For data cow (the default behavior), all data writes, no matter buffered
(including pwrite) or direct IO, will lead to new extents, thus a new
generation.

Furthermore, even if we overwrite the whole existing extent, we won't
write directly into the existing extent, we will keep the existing
extent until current transaction is committed.
This is proper COW behavior, to ensure even we had a power loss, we will
either see the old data (and metadata) or new data (and metadata)

For no data cow case, overwriting existing extent won't update the
extent item, thus not update the generation (which skips some metadata
IO, and improves performance).

But no data cow case is limited in btrfs, even a file has NODATACOW bit
set, if there is a snapshot referring to that file, we will still do COW.
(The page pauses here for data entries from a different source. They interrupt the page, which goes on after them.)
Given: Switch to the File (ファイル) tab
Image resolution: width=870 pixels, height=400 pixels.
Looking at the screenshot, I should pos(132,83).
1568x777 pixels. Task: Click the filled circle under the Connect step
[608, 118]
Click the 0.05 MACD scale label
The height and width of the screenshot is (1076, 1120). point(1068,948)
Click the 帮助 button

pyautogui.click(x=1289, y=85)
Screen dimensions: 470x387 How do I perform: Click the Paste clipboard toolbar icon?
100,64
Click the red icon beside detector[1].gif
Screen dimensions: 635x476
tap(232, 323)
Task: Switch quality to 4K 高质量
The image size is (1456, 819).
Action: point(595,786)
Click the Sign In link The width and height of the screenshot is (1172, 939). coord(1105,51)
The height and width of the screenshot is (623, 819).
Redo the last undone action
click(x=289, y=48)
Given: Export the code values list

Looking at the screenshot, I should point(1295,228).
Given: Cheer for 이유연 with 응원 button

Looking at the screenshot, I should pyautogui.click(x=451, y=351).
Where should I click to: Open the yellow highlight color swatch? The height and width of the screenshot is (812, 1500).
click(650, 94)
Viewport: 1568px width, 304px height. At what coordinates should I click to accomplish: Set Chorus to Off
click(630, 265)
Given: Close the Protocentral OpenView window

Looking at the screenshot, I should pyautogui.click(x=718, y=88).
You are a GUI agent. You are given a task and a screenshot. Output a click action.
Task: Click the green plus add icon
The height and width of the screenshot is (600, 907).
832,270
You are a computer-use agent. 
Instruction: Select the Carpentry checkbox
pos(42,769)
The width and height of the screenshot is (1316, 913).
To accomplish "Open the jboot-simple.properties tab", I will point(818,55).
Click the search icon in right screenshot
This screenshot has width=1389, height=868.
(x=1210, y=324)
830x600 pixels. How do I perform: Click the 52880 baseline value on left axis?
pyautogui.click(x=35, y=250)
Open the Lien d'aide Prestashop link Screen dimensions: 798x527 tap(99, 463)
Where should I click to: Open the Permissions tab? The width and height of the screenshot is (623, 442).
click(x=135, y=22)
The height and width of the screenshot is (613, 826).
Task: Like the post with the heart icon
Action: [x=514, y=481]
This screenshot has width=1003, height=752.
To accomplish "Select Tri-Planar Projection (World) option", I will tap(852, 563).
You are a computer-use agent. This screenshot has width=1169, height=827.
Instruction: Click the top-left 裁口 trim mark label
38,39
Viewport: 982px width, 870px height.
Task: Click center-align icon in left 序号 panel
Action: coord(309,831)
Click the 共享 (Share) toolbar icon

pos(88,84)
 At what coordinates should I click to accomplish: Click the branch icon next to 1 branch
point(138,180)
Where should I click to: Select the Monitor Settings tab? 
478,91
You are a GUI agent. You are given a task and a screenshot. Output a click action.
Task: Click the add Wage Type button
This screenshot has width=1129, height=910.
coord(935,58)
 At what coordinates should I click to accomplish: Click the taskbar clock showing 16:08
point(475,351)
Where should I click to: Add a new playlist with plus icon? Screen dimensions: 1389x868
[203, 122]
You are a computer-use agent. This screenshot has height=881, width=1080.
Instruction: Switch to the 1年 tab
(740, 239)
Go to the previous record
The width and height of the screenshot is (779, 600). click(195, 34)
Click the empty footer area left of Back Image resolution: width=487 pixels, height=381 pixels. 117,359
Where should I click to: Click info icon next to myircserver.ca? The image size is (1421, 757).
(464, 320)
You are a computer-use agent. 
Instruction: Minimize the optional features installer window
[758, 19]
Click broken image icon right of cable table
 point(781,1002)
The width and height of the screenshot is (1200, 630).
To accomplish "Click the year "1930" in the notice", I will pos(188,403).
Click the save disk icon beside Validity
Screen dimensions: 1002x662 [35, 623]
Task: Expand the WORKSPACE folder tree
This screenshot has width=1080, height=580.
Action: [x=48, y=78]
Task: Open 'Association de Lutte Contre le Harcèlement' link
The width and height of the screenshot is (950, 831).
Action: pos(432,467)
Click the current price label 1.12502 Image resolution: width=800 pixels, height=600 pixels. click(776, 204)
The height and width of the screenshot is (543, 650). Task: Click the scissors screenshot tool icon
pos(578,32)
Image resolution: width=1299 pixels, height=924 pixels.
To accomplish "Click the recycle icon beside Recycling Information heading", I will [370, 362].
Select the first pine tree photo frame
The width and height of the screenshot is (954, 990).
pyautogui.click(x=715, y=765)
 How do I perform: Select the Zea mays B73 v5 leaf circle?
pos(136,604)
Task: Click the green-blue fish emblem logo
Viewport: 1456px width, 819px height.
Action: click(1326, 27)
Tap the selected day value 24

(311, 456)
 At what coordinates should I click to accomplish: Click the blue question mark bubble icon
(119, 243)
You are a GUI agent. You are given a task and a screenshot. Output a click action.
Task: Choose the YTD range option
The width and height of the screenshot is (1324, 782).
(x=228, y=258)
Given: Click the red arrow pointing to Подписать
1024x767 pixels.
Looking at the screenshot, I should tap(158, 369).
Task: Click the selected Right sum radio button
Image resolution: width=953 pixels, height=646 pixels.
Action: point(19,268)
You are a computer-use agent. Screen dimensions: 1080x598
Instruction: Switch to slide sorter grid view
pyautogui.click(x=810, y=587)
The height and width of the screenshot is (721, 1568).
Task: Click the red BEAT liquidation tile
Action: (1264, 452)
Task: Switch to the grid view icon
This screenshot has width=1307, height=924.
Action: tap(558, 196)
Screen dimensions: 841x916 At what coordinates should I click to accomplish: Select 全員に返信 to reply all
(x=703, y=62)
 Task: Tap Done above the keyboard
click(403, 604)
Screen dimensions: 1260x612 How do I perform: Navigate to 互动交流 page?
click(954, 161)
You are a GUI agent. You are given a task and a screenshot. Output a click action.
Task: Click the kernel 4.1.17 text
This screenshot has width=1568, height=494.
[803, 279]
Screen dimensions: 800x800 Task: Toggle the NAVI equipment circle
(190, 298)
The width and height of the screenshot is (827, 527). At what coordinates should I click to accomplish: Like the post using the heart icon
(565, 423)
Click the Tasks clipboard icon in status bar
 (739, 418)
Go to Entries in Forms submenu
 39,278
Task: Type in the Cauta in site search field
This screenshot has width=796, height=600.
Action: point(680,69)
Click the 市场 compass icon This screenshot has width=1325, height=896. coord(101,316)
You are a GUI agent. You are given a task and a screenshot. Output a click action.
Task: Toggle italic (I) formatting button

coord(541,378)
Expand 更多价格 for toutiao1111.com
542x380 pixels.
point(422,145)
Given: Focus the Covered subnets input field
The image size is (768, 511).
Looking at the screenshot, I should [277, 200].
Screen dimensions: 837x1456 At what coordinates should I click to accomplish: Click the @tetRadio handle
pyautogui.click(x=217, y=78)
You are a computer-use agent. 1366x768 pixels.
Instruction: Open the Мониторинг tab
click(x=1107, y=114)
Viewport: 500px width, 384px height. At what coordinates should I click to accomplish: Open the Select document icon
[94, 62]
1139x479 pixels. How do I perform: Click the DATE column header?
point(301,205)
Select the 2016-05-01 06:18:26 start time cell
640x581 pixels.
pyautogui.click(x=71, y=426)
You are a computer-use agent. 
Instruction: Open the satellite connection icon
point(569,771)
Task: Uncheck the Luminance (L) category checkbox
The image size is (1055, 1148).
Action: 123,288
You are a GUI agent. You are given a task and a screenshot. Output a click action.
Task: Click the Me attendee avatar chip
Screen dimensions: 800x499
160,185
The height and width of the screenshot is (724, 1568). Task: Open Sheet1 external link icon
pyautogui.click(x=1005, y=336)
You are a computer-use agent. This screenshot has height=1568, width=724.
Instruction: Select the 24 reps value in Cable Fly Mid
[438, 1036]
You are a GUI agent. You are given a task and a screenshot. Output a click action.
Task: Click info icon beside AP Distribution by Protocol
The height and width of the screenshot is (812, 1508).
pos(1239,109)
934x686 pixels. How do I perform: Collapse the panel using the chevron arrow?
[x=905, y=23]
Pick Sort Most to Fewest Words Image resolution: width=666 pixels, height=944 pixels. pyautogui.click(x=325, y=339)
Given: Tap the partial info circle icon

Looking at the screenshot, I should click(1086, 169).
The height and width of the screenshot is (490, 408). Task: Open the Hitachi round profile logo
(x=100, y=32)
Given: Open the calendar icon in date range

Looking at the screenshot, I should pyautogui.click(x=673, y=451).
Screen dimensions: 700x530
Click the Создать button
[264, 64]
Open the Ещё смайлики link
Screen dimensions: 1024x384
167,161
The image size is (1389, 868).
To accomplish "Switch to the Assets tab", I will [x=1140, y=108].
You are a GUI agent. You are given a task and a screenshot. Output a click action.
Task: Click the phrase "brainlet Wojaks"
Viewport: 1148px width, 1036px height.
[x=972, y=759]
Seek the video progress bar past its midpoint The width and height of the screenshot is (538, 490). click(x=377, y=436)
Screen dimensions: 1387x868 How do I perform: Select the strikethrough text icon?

> In other words, can we assume that if we have generation id associated
> with all extents of a snapshot (S1) of a volume, then we delete this
> snapshot, and then do some i/o(write/discard) to the volume and create
> a new snapshot (S2) from this volume, if we iterate over the extents
> of this new snapshot (S2) we will see a different generation id
> (compared to the one we got from the snapshot (S1)) if the i/o
> (write/discard) happened at an offset in that extent ?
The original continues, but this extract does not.